Place the fried ravioli on a platter with a bowl of warm marinara in the center. Garnish with additional grated parmesan and a sprinkle of chopped fresh basil or parsley for color. These are great as an appetizer at a casual dinner, paired with a simple green salad, or served alongside roasted vegetables for a fuller meal.
Make-ahead and storage
You can bread the ravioli a few hours ahead and keep them refrigerated on a baking sheet covered lightly with plastic wrap. Fry just before serving for the best texture. Leftovers can be stored in an airtight container in the refrigerator for up to 2 days. Reheat in a 375°F (190°C) oven until warmed through and crisped, about 8–10 minutes.
Variations and flavor ideas
- Add a pinch of dried oregano, garlic powder, or smoked paprika to the breadcrumb mixture for extra flavor.
- Try panko breadcrumbs instead of regular bread crumbs for an even lighter, flakier crust.
- Serve with different sauces: herbed yogurt, spicy arrabbiata, or a lemon-garlic aioli each pair beautifully with the crunchy ravioli.
Final thoughts
These Fried Ravioli are quick to assemble and deliver big on texture and flavor. The combination of a tender ravioli center and a golden, parmesan-kissed crust is simple yet irresistible. Whether you’re making them for a crowd or a cozy night in, they’re sure to become a favorite. Keep an eye on oil temperature, work in small batches, and serve hot with a bright marinara for an unbeatable bite.

Fried Ravioli
Ingredients
- olive oil for frying
- 25 ounce package ravioli store-bought (cheese ravioli recommended)
- 2 cups buttermilk
- 2 cups all-purpose flour
- 2 cups bread crumbs
- 1/4 cup grated Parmesan cheese
- marinara for serving
Instructions
- Heat oil in a deep skillet or pot over medium heat until it reaches a shallow frying temperature (about 325–350°F), or until oil shimmers.

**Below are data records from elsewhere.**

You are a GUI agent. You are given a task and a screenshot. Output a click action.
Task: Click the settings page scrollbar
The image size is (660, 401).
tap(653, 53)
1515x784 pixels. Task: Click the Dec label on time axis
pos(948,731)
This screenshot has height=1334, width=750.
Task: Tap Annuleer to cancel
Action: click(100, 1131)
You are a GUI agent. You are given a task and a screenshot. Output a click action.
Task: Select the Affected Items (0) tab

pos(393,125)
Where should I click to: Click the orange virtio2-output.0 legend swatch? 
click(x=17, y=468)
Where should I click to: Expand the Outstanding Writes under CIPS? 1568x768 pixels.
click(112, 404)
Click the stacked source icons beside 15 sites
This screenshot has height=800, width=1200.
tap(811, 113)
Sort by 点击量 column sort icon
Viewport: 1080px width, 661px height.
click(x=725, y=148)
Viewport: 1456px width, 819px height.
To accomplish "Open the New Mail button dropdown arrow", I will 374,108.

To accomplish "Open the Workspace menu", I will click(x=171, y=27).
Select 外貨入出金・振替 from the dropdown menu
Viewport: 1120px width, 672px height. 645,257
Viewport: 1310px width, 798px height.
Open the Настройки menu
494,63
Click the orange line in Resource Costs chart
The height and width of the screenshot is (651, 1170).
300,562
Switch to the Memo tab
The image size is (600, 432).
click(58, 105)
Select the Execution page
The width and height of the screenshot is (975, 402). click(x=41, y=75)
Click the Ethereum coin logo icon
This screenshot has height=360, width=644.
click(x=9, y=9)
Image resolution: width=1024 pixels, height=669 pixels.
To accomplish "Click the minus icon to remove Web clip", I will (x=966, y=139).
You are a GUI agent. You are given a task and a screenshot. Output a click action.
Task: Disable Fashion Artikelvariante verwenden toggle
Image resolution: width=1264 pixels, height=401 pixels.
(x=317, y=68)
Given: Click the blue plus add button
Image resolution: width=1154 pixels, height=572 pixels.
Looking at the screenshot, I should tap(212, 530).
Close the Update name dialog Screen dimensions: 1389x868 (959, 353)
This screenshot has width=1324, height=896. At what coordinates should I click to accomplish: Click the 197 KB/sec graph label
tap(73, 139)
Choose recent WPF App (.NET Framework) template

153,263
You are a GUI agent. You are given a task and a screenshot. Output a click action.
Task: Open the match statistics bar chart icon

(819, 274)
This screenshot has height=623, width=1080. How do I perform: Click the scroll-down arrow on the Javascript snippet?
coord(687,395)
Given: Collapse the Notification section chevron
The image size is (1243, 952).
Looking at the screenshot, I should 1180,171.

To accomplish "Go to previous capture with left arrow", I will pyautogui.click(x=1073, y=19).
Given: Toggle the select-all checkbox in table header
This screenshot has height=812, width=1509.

- Pour the buttermilk into a bowl. Place the flour in a separate bowl or large resealable bag, and the bread crumbs in a third bowl or bag.
- Working in batches, dip about 10 ravioli into the buttermilk, turning to coat both sides thoroughly.
- Transfer the wet ravioli to the flour and toss or shake to coat evenly, then return them briefly to the buttermilk to re-wet all sides.
- Move the ravioli to the bread crumbs and press or shake so each piece is fully coated in crumbs.
- Carefully add coated ravioli to the hot oil and fry until golden brown, about 1–2 minutes per side depending on oil temperature and ravioli thickness.
- Remove fried ravioli with tongs or a slotted spoon and drain on paper towels; sprinkle with the grated Parmesan while still hot.
- Repeat the breading and frying process with remaining ravioli, then serve immediately with marinara for dipping.
Equipment
- deep skillet or pot
- Tongs or Slotted Spoon
- three large bowls or resealable bags
- Paper Towels
- Measuring Cups
Notes
- Use refrigerated cheese ravioli for best texture; thaw frozen ravioli before coating.
- Do not boil ravioli before breading or frying.
- To air-fry, cook at 360°F for 3–4 minutes, flip, then cook another 3–4 minutes.
- Coated fried ravioli can be frozen for quick reheating later.
- Serve with marinara or other dipping sauces of your choice.